Anatol Regnier, Initiator des Bürgerbegehrens, war über den Verlauf des Abends verwundert. „Die Zahl, die wir im Bürgerbegehren genannt haben, ist doch von der Gemeinde selbst immer genannt worden.“ Im Moment ist er ratlos, ob und wie es weitergeht. Fest steht nur: „Ich werde jetzt sicher nicht mit dem Zollstock losziehen und nachmessen.“

Bürgermeister Michael Grasl weist die Behauptung von sich, die Zahl von 3918 Quadratmetern für die Wiedemann-Klinik je kommuniziert zu haben. „Das wüsste ich. Auch kein Mitarbeiter konnte sie verifizieren.“ Wichtig sei ihm immer nur gewesen, „im Bestand zu bleiben“. Derzeit befindet man sich in der zweiten Auslegung, die Behandlung der Einwände ist für Anfang 2022 geplant. Wann gebaut wird? Höchst ungewiss.#

KOMMENTAR
Geschickter Schachzug
VOLKER UFERTINGER

Es war geschickt, wie die Gemeinde Münsing mit dem Bürgerbegehren umgegangen ist. Das Areal neu auszumessen, zeigte den Kritikern: Wir nehmen Euch ernst. Den Inhalt zu übernehmen, demonstrierte ihnen: Wir haben gemeinsame Ziele. Die positiven Nebeneffekte: Die Meuterer haben keine Handhabe mehr. Und, genau so wichtig: Es wird nicht noch mehr Zeit verloren.

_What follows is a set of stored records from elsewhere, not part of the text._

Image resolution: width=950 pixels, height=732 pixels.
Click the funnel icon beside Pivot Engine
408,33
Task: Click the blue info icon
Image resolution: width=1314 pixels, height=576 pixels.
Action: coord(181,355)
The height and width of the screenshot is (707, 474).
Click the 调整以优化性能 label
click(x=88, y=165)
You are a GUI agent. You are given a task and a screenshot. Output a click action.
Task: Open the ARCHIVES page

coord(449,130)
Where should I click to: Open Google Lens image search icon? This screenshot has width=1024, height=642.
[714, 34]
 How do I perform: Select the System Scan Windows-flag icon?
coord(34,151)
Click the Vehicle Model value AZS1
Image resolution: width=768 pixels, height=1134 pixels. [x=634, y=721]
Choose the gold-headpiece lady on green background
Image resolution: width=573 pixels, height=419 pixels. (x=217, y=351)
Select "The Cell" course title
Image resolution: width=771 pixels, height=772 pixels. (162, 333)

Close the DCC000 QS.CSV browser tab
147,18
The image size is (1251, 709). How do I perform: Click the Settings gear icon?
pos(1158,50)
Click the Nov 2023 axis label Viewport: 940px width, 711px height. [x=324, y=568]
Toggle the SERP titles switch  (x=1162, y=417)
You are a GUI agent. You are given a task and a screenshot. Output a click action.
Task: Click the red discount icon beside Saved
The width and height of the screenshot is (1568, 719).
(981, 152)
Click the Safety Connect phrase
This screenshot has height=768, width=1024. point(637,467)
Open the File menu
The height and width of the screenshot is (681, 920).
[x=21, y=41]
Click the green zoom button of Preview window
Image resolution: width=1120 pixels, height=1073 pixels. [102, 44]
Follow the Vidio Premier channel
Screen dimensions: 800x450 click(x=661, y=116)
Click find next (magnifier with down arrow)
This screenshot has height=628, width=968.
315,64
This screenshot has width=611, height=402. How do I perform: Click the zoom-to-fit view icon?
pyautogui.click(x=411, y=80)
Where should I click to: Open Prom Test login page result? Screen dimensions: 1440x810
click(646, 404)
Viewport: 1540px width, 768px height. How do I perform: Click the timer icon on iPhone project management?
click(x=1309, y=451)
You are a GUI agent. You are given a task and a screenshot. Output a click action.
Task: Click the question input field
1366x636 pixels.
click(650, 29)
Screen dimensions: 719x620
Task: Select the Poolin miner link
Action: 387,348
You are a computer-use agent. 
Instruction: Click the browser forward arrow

Tatsächlich, es ist viel Zeit vergangen, seit fünf Jahren wird über das Seniorenwohnstift diskutiert. Über all den Bedenken könnte man fast vergessen, dass es objektiv ein Glücksfall ist: Es hat sich ein seriöser Träger gefunden, der in einer älter werdenden Gesellschaft einen dringenden Bedarf deckt. Die Ruinen verschwinden, ein preisgekrönter Architekt baut. Was will man mehr?